→ **Records to use**
↓↓↓

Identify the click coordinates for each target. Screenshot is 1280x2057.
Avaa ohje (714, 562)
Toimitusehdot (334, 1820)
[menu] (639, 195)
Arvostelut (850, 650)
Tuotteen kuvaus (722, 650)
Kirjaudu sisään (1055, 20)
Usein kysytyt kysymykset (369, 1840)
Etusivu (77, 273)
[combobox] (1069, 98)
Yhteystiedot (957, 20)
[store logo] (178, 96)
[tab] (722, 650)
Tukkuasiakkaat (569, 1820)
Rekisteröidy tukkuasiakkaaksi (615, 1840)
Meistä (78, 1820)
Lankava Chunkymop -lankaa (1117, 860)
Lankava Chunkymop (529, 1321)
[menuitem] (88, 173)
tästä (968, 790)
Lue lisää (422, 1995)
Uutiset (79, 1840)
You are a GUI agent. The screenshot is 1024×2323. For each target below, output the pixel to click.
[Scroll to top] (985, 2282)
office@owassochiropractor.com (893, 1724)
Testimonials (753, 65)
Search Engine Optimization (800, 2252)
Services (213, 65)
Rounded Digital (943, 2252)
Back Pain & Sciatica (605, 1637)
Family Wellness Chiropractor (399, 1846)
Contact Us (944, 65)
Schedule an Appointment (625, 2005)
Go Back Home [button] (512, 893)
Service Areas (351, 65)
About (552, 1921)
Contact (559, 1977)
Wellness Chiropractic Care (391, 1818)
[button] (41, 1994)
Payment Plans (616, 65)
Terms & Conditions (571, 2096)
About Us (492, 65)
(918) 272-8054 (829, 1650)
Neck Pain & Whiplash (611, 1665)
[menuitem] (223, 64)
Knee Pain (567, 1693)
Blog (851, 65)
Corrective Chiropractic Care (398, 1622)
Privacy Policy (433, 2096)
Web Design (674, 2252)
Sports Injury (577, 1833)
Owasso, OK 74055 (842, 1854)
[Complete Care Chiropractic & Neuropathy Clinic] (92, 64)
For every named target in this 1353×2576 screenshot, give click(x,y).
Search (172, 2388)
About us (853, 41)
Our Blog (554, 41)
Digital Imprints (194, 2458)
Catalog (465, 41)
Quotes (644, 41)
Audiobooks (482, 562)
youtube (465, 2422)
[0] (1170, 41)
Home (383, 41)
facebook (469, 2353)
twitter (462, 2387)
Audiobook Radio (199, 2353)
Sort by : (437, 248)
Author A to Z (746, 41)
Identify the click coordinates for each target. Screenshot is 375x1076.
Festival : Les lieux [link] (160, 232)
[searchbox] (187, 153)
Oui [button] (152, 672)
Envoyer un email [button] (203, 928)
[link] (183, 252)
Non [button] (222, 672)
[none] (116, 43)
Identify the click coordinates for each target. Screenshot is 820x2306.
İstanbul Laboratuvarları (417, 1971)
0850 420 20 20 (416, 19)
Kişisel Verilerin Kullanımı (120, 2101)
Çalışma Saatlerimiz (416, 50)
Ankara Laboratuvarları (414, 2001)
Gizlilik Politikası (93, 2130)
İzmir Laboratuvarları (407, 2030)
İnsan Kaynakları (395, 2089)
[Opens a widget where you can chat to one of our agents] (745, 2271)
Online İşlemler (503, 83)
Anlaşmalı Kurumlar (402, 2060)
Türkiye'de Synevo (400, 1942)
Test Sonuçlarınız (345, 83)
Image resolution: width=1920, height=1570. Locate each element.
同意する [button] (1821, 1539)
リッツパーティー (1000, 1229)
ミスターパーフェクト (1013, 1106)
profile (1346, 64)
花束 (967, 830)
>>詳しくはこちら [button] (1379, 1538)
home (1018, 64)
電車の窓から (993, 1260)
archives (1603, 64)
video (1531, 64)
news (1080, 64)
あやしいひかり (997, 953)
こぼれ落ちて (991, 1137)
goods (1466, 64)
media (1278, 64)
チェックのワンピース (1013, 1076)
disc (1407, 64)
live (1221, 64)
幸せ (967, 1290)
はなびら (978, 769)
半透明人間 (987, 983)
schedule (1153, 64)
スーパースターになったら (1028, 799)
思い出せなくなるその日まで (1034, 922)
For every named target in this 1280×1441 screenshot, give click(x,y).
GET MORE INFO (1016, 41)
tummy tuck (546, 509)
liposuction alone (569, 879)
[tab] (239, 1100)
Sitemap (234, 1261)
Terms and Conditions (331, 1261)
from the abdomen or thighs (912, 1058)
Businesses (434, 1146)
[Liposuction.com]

↑↑↑

→ **Problem to solve**
Your answer should be the lines above, from the line containing "Usein kysytyt kysymykset (369, 1840)" up to and including the line containing "[Scroll to top] (985, 2282)", reproduced exactly and with nothing else.

→ **The answer**
Usein kysytyt kysymykset (369, 1840)
Etusivu (77, 273)
[combobox] (1069, 98)
Yhteystiedot (957, 20)
[store logo] (178, 96)
[tab] (722, 650)
Tukkuasiakkaat (569, 1820)
Rekisteröidy tukkuasiakkaaksi (615, 1840)
Meistä (78, 1820)
Lankava Chunkymop -lankaa (1117, 860)
Lankava Chunkymop (529, 1321)
[menuitem] (88, 173)
tästä (968, 790)
Lue lisää (422, 1995)
Uutiset (79, 1840)
You are a GUI agent. The screenshot is 1024×2323. For each target below, output the pixel to click.
[Scroll to top] (985, 2282)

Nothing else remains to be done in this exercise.